# TASK ITEM A
According to the article on the HARMONIC® scalpel below, in what year was the instrument first released?
# TASK ITEM B
The article on the HARMONIC® scalpel below names surgical specialties other than gynecology that now use the instrument. List all of them.
# TASK ITEM C
Continue the article on the HARMONIC® scalpel below, starting after its last sentence.

# TEXT SEGMENT
*** Block opens ***

Health Care

The Origin and Evolution of the HARMONIC® Scalpel

AdventHealth gynecologic surgeon Steven D. McCarus, MD, FACOG, published an article in Surgery Technology International that reviewed the evolution of the HARMONIC® scalpel, a surgical instrument first released in 1988 that uses ultrasonic vibrations to simultaneously cut and cauterize tissue.

The use of ultrasonic energy in surgery originated from surgeons’ desires to continually improve outcomes through more effective methods and instrumentation. Instead of using electricity to achieve hemostasis, ultrasonic energy uses the mechanical energies of coaptation and cavitation to achieve precise tissue cutting and sealing. Gynecological surgeons were among the first to use this technology for a number of procedures, including coagulating or excising endometriosis, removal of uterine fibroids, tubal surgery, ovarian surgery, colpotomy, and total and subtotal hysterectomies. However, surgeons from a variety of specialties now use it, including general surgery, breast, colorectal, thoracic and bariatric.

Over the years, the HARMONIC® scalpel technology has continued to evolve, providing surgeons with increased precision and versatility, and allowing for use in minimally invasive procedures that are performed with smaller incisions. Surgeons have reported that using HARMONIC® devices resulted in shorter surgical times because tissue is quickly cut, coagulated and sealed with one instrument. Hospitals have also noted reductions in total reported costs and operation-only costs.

*** Block closes ***

# DATA
*** Block opens ***

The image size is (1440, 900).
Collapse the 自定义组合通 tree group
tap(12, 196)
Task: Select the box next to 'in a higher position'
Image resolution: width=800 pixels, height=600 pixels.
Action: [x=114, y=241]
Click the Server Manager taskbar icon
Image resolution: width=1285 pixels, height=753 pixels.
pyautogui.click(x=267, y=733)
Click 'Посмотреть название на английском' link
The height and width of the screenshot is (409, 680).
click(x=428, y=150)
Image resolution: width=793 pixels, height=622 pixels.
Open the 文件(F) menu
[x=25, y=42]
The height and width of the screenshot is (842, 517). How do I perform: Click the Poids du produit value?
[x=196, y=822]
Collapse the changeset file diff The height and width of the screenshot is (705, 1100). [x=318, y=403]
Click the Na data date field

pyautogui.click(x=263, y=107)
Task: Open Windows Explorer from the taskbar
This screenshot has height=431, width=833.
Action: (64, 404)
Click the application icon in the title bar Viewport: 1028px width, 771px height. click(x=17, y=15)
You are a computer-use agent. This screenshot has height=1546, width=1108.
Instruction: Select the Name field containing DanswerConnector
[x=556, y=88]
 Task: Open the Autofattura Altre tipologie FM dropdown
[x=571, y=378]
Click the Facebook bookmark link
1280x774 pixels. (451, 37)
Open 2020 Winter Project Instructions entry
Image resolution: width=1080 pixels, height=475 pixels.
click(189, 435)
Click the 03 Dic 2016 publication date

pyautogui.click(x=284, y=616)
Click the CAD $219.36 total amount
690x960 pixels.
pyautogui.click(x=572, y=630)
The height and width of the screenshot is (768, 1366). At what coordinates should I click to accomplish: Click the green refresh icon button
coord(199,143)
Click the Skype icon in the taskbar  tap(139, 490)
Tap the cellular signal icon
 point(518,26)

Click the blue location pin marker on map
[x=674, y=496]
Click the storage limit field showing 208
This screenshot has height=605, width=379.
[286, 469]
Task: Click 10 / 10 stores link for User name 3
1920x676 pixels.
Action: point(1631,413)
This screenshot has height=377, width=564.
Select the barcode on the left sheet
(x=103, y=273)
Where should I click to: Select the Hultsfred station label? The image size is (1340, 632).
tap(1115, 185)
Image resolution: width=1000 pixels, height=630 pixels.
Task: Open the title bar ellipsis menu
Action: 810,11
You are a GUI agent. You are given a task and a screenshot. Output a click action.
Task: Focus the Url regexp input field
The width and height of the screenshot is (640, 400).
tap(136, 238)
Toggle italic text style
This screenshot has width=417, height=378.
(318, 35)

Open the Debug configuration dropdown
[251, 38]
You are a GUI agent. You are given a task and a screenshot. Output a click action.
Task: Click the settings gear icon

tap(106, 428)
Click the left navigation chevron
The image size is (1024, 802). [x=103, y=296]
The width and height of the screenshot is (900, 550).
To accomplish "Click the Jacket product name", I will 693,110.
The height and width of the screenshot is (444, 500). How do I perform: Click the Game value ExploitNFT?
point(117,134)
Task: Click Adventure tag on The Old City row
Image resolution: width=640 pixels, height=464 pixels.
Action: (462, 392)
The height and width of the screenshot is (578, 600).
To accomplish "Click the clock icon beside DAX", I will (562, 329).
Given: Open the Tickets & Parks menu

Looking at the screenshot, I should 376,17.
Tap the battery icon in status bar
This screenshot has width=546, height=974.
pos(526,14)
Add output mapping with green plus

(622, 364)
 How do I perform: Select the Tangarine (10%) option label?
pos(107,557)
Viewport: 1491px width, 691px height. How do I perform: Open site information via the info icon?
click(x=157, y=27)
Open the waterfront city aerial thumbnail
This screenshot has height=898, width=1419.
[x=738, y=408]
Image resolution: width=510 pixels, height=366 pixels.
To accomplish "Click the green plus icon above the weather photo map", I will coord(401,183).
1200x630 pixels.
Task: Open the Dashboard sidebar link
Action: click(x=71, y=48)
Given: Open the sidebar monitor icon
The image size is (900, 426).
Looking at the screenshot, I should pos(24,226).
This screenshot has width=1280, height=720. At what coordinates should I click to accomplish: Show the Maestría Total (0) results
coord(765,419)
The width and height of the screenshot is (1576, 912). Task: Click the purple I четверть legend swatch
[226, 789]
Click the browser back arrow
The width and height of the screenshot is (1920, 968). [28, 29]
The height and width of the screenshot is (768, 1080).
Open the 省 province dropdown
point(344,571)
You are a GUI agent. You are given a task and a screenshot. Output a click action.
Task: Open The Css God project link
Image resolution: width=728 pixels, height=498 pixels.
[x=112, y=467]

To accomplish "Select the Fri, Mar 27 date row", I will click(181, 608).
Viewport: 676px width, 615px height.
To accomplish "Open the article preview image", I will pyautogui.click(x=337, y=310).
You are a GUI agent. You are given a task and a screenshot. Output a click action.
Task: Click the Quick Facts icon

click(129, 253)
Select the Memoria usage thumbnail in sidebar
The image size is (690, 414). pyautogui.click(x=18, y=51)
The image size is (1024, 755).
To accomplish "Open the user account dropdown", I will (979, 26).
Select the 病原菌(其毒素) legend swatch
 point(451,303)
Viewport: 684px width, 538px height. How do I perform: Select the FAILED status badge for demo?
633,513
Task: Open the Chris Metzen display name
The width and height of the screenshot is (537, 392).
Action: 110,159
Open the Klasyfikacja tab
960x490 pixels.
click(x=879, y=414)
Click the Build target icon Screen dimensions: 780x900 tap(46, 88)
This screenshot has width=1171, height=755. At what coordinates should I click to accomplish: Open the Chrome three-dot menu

*** Block closes ***

# TASK RESPONSE A
1988

# TASK RESPONSE B
General surgery, breast, colorectal, thoracic, bariatric

# TASK RESPONSE C
Numerous clinical trials and meta-analysis studies over the years have compared the use of ultrasonic energy to conventional methods for a variety of surgical procedures. Documented clinical benefits for patients have included less collateral tissue damage, fewer complications, a reduction in postoperative pain and/or postoperative medications, less drainage and postoperative bleeding, reduced length of stay and quicker return to work.

In his article, Dr. McCarus reports that the ability of ultrasonic energy to be used near vital organs with precision by adjusting for tissue tension, power settings and activation time has accounted for its safety and clinical outcomes. He concludes that as the HARMONIC technology and ultrasonic energy platforms continue to advance, the focus should remain on achieving less tissue trauma and faster recovery.

View the full document here.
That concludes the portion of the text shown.